■ **Teks Pilihan**
Rabu, 24 April 2024 | 18:52
NEWS

Rakernis BRSDM KP Tahun 2022

Prof. Rokhmin Dahuri: Bangun Sektor Kelautan dan Perikanan Berdaulat Menuju Indonesia Emas 2045

Prof. Rokhmin Dahuri: Bangun Sektor Kelautan dan Perikanan Berdaulat Menuju Indonesia Emas 2045
Prof. Rokhmin Dahuri berbicara pada Rakernis BRSDM KP Tahun 2022

ASKARA - Badan Riset Dan Sumber Daya Manusia Kelautan Dan Perikanan (BRSDM KP) menggelar Rapat Kerja Teknis (Rakernis) Tahun 2022 dengan tema tema SDM Unggul, Ekonomi Biru Tangguh, Masyarakat Sejahtera di The Sultan Hotel and Residence, Jakarta, Selasa (2/8). Rakernis dalam rangka perumusan dukungan seluruh satuan kerja lingkup BRSDM terhadap 3 (tiga) Program Terobosan KKP tahun 2021 – 2024.

Penasehat Menteri Kelautan dan Perikanan-RI 2020 – 2024, Prof. Dr. Ir. Rokhmin Dahuri, MS lewat makalahnya berjudul “Repositioning BRSDM Menjadi BPSDMAK  Untuk Membangun Sektor Kelautan Dan Perikanan Yang Berdaya Saing, Mensejahterakan, Dan Berkelanjutan Menuju Indonesia Emas 2045, menjabarkan sejumlah persoalan bangsa Indonesia dan peluang Indonesia menjadi negara maju, adil, makmur dan berdaulat yakni dengan memanfaatkan potensi kekayaan alam dari sektor kelautan dan perikanan.

■ **Entri yang Ditampilkan**
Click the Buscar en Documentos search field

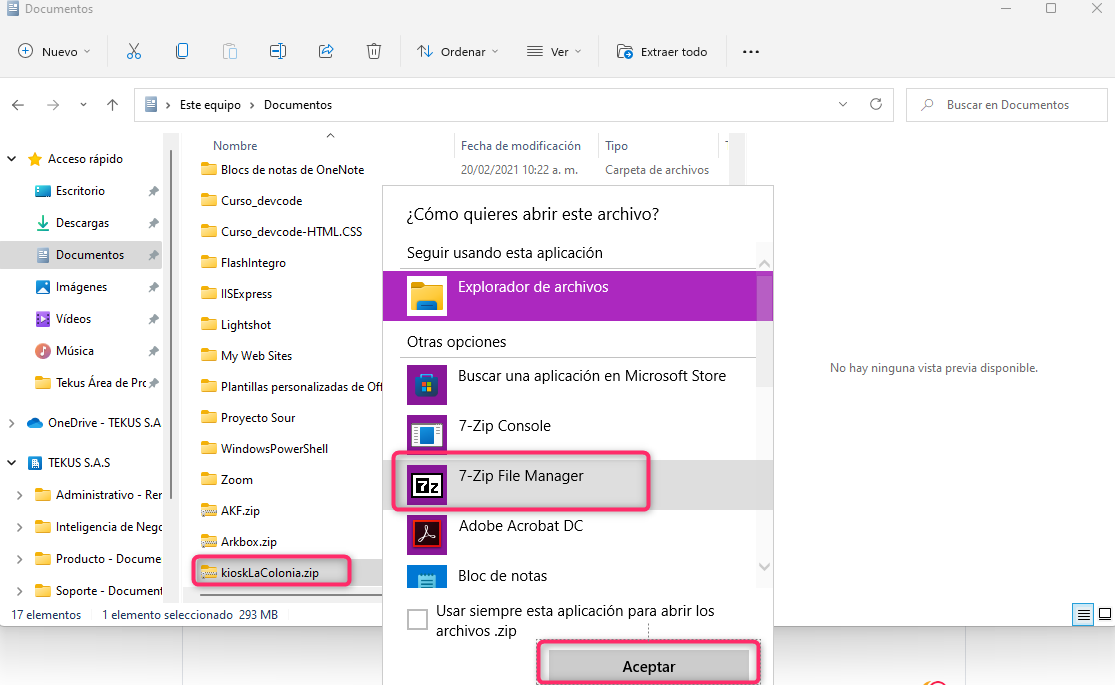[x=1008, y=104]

==

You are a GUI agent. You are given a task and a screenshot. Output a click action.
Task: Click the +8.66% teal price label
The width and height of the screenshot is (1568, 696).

* * *

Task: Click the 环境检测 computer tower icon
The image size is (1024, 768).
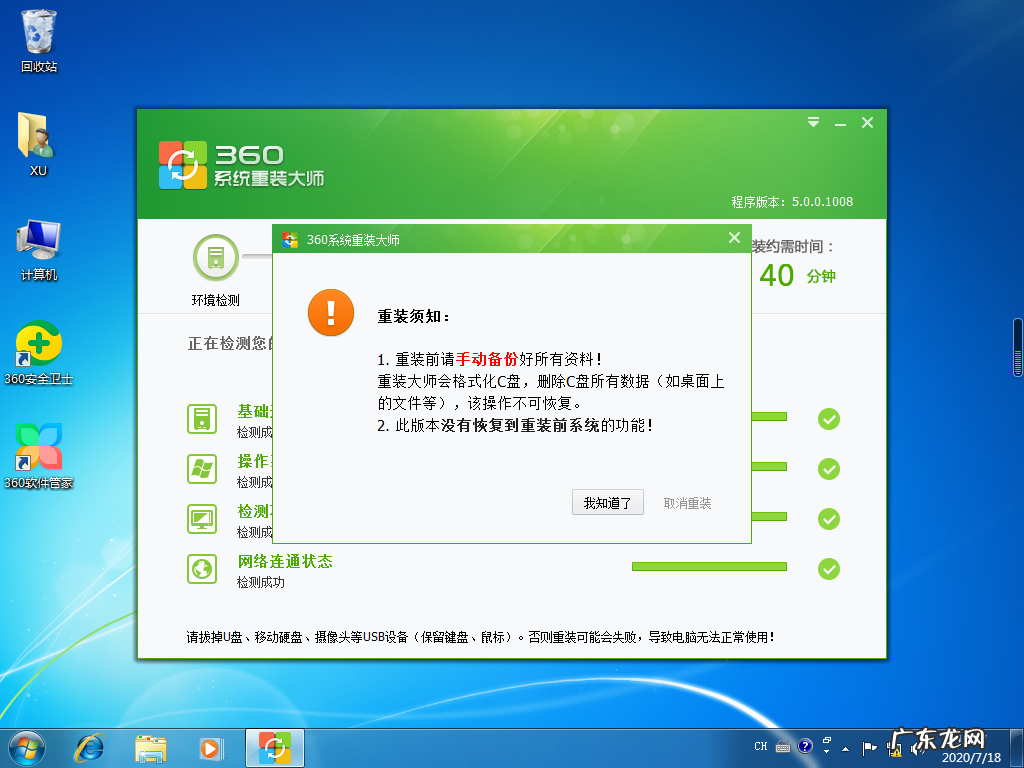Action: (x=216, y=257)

■ **Tugas yang Dikerjakan**
Tolong jawab pertanyaan berikut berdasarkan artikel tentang Rakernis BRSDM KP Tahun 2022.
(a) Di mana Rakernis tersebut digelar?
(b) Apa tema Rakernis tersebut?
(c) Apa jabatan Prof. Dr. Ir. Rokhmin Dahuri, MS menurut artikel itu?

■ **Jawaban Tugas**
(a) Di The Sultan Hotel and Residence, Jakarta.
(b) SDM Unggul, Ekonomi Biru Tangguh, Masyarakat Sejahtera.
(c) Penasehat Menteri Kelautan dan Perikanan-RI 2020 – 2024.